I like to refer to it as swinging the pendulum They swing hard in one direction, listen to QQ then dial it back I guess the alternative would be don’t swing it as much, listen to QQ then dial it up
Getting raid gear for playing a stupid match game on a mission table is still one of the most absurd things this game has ever done, and it still didn’t make a raider out of me.
Seriously. During MoP people complained “too many dailies”. So instead of scaling back a bit, in WoD we got 6 or 7 and that total was only after Tanaan opened.
They weren’t impossible at all. I had more succssful runs than not of random heroics. The problem was that people except zero failure rate comming off WotLK. Where one or two people could realisticly solo/duo a lot of the dungeons. I know i did on my Paladin in early WotLK.
WoD was just a case of bad management. Too many ideas got scrapped and too many things had to be redone. So we ended up with very little by their deadline. They were also trying to get a new expansion out every year back then. Which obviously were never going to work because that meant they needed to get the Alpha for the next expansion up and running only a few months after the launch of the previous one.

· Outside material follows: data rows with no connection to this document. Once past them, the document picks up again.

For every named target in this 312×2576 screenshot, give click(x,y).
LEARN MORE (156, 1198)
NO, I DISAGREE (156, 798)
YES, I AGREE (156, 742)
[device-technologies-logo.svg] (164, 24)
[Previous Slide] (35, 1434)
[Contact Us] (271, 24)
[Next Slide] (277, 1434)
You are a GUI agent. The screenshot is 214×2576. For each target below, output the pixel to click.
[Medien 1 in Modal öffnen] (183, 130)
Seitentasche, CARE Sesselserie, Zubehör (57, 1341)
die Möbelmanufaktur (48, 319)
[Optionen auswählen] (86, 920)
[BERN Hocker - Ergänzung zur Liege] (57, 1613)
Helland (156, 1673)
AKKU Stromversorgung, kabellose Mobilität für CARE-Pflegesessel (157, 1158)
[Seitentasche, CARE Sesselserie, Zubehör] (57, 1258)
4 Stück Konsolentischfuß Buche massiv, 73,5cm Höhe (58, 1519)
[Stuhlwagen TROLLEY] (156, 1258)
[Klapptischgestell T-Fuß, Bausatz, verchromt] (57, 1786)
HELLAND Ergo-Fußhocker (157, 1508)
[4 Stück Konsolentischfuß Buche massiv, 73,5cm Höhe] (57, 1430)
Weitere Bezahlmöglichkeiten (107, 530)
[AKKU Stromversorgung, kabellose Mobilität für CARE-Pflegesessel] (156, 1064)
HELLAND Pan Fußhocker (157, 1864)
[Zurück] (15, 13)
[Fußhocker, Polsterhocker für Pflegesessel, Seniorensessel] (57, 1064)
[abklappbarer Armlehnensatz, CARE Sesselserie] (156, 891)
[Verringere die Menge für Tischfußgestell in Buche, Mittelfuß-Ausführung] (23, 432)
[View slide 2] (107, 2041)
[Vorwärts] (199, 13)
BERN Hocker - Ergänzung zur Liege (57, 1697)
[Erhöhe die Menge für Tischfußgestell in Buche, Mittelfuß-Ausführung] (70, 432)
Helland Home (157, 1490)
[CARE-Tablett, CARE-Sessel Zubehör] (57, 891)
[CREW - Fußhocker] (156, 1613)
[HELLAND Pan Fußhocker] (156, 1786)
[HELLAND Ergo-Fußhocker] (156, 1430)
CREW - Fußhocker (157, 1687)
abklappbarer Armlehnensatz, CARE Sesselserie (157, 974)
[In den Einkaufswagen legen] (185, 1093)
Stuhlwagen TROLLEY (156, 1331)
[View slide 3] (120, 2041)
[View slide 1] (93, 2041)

Imagine if the Alpha for Legion went live just before patch 6.1. Doesn’t sound very realistic, does it? But that’s what they wanted to do, hence why WoD got so little in terms of content patches.
When it first launched, the heroics were nearly impossible in group finder. They did a massive nerf shortly afterwards where they became somewhat doable.
Because creating problems gives blizzard something to fix later to get easy good will with players.
I expect they’ll end up repruning a lot of unpruned abilities that were purposely added back to be clunky and buggy just so they can say “see? We told you you didn’t want us to unprune stuff!”. That way they can do less work when it comes to actually balancing more abilities.
It also allows them to monkey paw wishes so they can remove them later and "think you do but you don’t " the community.
An example would be how some in the community wanted player housing, so blizzard monkey pawed in garrisons. When those ended up being garbage, blizzard pointed to them as a reason why player housing would be a waste of time.
My wife and I were just talking about this. We think that whatever group of players gets the ear of the most persuasive developer then sways future development too far in a certain direction.
For example, MoP was hugely casual friendly, with robust professions and tons of things to do in the world, with the farm, with sets to farm in LFR, with new pet battles and all of that. But raiders complained that they HAD to do the farm, HAD to get rep, even HAD to do LFR to get into normal raiding. ANd they obviously got the ear of somebody because we got a raid or die expac in WoD with everything from professions to gold-making compacted into garrisons so raiders didn’t have to play world content as much.
I’m not saying, by the way, that these vast swings to accommodate a certain kind of player get it right for even the group they are trying to accommodate the most. Often they get it wrong even for those they are trying to please because they don’t take in all the feedback and latch on to a very few ideas.
Legion was the sweet spot. We got M+ introduced, raids as usual with 4 difficulties, and world quests which I think are better than dailies. Legendaries you could do multiple things for BLP (not just world content). Also had the MT with very very nice rewards.
Cata Heroics weren’t hard by any means, the problem was people coming out of WotLK where we were literally gathering up every mob in between bosses and just aoeing them down, hell in Utgard Keep we would aggro every mob between the start and finish while the bosses did their RP, and kill them all in one swoop.